Kaderbesluit 2002/584/JBZ

6

De voorschriften van Unierecht inzake de ruimte van vrijheid, veiligheid en recht omvatten kaderbesluit 2002/584/JBZ van de Raad van 13 juni 2002 betreffende het Europees aanhoudingsbevel en de procedures van overlevering tussen de lidstaten (PB 2002, L 190, blz. 1).

Duits recht

Grondwet

7

Artikel 16, lid 2, van het Grundgesetz für die Bundesrepublik Deutschland (grondwet van de Bondsrepubliek Duitsland) van 23 mei 1949 (BGBl. 1949, blz. 1), in de op de feiten van het hoofdgeding toepasselijke versie (hierna: „grondwet”), bepaalt:

„Een Duitser mag niet aan een andere staat worden uitgeleverd.

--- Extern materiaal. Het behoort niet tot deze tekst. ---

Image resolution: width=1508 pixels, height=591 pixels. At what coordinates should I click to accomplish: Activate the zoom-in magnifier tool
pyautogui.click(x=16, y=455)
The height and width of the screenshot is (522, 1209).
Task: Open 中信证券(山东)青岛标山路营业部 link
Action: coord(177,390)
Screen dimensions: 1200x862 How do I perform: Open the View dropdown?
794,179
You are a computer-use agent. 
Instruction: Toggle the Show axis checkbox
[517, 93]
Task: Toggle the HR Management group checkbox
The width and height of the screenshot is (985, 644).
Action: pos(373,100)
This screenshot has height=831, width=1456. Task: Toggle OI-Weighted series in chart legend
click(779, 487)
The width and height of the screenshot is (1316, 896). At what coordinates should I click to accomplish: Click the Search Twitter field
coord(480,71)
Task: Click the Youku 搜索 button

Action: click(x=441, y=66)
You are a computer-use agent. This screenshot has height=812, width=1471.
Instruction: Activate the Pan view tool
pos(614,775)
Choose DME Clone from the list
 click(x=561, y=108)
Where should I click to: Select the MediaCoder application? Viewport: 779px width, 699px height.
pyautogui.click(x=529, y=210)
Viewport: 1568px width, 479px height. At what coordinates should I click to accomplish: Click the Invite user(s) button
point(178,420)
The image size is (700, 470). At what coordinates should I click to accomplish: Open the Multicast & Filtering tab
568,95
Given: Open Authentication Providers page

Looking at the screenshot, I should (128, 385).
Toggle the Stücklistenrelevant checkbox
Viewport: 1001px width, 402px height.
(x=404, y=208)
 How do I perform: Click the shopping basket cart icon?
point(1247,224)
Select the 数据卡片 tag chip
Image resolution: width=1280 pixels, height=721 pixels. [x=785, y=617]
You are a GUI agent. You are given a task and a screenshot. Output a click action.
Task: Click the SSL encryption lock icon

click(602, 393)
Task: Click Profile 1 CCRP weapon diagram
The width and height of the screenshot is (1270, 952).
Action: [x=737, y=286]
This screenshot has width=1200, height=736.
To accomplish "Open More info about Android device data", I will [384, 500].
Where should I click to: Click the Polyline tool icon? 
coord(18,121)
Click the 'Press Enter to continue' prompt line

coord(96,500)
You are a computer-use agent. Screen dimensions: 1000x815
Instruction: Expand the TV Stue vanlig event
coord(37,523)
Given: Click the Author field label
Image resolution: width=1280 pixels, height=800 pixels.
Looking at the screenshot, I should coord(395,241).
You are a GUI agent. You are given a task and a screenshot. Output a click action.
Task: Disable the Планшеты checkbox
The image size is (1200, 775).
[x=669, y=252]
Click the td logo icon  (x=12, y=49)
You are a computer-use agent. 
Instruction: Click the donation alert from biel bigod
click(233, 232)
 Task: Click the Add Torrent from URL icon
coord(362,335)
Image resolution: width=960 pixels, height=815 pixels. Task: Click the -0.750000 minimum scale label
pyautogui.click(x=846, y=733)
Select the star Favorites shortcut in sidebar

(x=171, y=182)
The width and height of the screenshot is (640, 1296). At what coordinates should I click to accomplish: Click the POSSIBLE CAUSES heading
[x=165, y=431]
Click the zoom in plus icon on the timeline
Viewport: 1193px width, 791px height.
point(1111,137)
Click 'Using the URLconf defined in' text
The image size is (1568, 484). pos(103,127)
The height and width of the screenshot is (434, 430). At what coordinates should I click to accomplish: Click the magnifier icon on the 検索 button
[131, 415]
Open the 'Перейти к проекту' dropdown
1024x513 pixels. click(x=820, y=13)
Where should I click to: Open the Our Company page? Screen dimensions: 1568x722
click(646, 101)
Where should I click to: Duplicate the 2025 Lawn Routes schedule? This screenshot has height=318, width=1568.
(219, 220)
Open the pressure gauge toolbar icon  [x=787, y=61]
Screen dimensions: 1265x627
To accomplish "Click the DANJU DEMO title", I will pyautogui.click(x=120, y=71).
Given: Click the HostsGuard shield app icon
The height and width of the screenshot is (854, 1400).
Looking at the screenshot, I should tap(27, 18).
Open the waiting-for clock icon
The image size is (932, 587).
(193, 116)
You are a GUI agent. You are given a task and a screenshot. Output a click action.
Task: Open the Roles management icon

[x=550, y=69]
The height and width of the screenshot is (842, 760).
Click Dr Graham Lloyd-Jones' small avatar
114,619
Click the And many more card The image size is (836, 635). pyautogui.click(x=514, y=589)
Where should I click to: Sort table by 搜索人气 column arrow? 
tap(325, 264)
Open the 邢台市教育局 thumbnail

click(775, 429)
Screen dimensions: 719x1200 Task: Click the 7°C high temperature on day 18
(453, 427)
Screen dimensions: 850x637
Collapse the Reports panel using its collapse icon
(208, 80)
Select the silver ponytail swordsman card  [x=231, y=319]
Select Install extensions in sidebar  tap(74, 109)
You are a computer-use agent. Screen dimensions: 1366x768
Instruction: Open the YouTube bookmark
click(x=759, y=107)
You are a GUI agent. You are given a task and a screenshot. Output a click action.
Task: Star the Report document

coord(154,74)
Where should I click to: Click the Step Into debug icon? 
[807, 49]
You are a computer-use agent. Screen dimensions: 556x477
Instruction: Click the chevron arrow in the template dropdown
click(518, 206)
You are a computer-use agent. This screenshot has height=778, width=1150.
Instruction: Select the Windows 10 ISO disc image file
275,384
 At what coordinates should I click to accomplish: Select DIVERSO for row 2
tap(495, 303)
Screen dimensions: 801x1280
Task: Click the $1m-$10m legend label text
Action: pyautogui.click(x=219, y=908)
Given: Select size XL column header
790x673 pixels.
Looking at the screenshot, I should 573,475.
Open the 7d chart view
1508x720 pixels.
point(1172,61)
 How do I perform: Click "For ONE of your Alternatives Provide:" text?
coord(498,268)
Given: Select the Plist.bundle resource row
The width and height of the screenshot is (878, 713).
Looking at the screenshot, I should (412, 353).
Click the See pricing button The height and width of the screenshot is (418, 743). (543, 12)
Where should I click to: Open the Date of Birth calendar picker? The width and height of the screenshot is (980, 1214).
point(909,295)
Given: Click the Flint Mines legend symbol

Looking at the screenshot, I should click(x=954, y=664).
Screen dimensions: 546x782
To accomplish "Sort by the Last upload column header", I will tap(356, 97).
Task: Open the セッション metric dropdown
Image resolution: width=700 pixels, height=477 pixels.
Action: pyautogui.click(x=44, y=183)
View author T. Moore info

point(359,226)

Bij wet kan een afwijkende regeling voor uitlevering aan een lidstaat […] of aan een internationaal gerechtshof worden getroffen, voor zover de grondbeginselen van de rechtsstaat zijn gewaarborgd.”

Uitleveringsverdrag Duitsland‑Verenigde Staten

8

Het Auslieferungsvertrag zwischen der Bundesrepublik Deutschland und den Vereinigten Staaten von Amerika (uitleveringsverdrag tussen de Bondsrepubliek Duitsland en de Verenigde Staten van Amerika) van 20 juni 1978 (BGBl. 1980 II, blz. 646; hierna: „uitleveringsverdrag Duitsland‑Verenigde Staten”) bepaalt in artikel 7, lid 1:

„De verdragsluitende partijen zijn niet verplicht hun eigen onderdanen uit te leveren. […]”

IRG

9

Het Gesetz über die internationale Rechtshilfe in Strafsachen (wet inzake internationale rechtshulp in strafzaken) van 23 december 1982 (BGBl. 1982 I, blz. 2071), in de op de feiten van het hoofdgeding toepasselijke versie (hierna: „IRG”), bepaalt in § 12, met als opschrift „Instemming met de uitlevering”:

„Met de uitlevering mag […] slechts worden ingestemd wanneer de rechter deze toelaatbaar heeft verklaard.”

10

§ 13 IRG, met als opschrift „Materiële bevoegdheid”, bepaalt in lid 1:

„De rechterlijke beslissingen worden gegeven door het Oberlandesgericht [hoogste rechterlijke instantie van een deelstaat, Duitsland] […]. De beslissingen van het Oberlandesgericht zijn niet vatbaar voor beroep.”

11

§ 23 IRG, met als opschrift „Beslissing over de bezwaren van de vervolgde persoon”, luidt:

„Het Oberlandesgericht doet uitspraak over de bezwaren van de vervolgde persoon tegen een aanhoudingsbevel dat met het oog op uitlevering is uitgevaardigd alsook tegen de tenuitvoerlegging daarvan.”

12

§ 74, lid 1, IRG bepaalt:

„Het federale ministerie van Justitie en Consumentenbescherming doet uitspraak over de buitenlandse verzoeken om rechtshulp en over de indiening van verzoeken om rechtshulp aan andere staten, met goedkeuring van het ministerie van Buitenlandse Zaken en andere federale ministeries waarvan rechtshulp tot het activiteitsgebied behoort. […]”

Wetboek van strafrecht

13

§ 7, lid 2, van het Strafgesetzbuch (wetboek van strafrecht; BGBl. 1998 I, blz. 3322) bepaalt dat het Duitse strafrecht van toepassing is op buiten Duitsland gepleegde strafbare feiten wanneer de daad strafbaar is in de staat waar hij is gepleegd, of de plaats waar de daad is gepleegd niet onder de bevoegdheid van enige strafrechter valt, en wanneer de dader op het ogenblik van de feiten een vreemdeling was, hij op het nationale grondgebied werd aangetroffen en hij niet is uitgeleverd, hoewel de uitleveringswet zijn uitlevering – gelet op het soort strafbaar feit – toestond, omdat niet binnen een redelijke termijn een uitleveringsverzoek is ingediend, het verzoek is afgewezen of de uitlevering zelf niet kan worden uitgevoerd.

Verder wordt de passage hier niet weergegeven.